## WORK INSTRUCTIONS
Begin with the line that has "Task: Switch to the Designs tab". Give it and every line after it again, exactly, through the end of the entries below.

DATA RECORDS Start Marker

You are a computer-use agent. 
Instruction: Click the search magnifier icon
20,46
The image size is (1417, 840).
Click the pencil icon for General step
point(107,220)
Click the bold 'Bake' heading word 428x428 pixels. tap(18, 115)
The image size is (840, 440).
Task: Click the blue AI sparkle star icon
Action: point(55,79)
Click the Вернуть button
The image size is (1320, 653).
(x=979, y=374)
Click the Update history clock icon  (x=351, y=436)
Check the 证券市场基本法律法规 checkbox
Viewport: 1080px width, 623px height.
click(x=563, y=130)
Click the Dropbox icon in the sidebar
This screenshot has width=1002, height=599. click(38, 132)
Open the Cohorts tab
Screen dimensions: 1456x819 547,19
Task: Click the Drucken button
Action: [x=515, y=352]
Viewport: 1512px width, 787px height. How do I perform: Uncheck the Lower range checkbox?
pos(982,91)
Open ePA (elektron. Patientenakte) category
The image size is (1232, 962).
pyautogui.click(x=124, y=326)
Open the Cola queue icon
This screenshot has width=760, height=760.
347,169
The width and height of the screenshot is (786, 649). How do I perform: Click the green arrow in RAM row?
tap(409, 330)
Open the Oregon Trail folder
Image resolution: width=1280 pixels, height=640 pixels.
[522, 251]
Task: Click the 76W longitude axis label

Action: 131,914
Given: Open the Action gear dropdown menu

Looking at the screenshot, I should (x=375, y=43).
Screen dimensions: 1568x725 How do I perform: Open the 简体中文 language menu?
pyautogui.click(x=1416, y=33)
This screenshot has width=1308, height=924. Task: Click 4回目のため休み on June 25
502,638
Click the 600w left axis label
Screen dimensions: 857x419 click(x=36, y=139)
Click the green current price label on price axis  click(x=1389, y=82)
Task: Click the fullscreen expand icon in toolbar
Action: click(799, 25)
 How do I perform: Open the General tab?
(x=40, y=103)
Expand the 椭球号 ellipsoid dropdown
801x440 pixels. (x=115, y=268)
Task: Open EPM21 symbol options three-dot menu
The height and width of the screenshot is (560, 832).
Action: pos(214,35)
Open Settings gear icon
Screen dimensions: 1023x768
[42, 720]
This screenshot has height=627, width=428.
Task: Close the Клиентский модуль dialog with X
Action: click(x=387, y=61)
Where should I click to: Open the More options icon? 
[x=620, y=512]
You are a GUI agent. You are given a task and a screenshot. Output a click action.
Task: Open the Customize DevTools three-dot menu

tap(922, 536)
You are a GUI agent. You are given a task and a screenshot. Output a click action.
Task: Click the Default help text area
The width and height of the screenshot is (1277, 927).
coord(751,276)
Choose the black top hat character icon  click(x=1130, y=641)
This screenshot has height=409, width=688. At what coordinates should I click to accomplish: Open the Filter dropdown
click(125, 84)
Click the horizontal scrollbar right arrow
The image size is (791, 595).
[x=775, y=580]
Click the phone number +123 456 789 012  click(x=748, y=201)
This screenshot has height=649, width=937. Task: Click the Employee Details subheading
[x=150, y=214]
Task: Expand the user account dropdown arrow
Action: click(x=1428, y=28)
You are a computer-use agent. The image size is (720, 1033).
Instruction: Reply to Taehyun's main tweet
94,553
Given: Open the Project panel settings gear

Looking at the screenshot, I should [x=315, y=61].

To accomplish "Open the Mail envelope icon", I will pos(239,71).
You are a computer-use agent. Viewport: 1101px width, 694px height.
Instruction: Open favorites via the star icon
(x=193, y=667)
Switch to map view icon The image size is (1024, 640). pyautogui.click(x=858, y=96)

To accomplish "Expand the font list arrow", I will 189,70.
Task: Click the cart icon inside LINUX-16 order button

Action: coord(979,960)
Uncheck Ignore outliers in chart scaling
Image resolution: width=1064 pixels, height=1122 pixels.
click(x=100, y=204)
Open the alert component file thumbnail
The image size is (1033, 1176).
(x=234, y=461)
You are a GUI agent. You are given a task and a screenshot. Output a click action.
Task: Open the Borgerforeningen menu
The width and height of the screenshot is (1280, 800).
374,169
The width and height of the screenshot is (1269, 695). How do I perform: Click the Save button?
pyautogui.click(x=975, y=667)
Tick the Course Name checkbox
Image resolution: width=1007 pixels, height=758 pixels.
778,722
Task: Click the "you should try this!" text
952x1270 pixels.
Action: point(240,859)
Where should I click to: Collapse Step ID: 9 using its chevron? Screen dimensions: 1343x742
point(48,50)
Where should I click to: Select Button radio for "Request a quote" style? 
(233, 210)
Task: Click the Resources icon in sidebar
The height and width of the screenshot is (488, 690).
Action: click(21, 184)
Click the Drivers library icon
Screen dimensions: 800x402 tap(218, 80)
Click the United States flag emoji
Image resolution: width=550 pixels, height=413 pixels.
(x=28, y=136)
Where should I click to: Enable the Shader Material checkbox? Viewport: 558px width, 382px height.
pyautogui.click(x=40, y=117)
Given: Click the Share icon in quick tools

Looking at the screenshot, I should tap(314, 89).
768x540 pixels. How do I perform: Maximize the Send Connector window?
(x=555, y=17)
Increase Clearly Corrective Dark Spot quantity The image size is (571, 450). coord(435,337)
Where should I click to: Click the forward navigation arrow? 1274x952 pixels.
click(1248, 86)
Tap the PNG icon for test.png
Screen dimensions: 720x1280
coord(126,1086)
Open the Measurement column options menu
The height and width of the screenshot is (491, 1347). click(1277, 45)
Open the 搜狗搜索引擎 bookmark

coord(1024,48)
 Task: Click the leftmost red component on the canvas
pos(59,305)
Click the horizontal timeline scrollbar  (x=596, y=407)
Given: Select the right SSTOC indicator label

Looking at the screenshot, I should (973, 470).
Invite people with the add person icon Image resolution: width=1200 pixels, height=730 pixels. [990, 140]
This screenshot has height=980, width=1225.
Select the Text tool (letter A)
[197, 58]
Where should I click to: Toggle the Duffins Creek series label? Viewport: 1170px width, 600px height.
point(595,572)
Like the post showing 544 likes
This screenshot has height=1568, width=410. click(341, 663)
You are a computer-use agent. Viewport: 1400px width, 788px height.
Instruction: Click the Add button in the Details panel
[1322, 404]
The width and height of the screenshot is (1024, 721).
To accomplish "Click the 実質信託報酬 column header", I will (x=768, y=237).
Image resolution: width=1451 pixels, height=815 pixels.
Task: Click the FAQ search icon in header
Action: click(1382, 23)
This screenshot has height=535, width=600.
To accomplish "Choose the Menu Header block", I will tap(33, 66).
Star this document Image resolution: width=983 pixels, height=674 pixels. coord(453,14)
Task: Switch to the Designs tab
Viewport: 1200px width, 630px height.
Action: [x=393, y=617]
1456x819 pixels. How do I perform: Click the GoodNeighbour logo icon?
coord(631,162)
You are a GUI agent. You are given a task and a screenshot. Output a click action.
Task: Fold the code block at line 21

DATA RECORDS End Marker

## ANSWER SECTION
Task: Switch to the Designs tab
Viewport: 1200px width, 630px height.
Action: [x=393, y=617]
1456x819 pixels. How do I perform: Click the GoodNeighbour logo icon?
coord(631,162)
You are a GUI agent. You are given a task and a screenshot. Output a click action.
Task: Fold the code block at line 21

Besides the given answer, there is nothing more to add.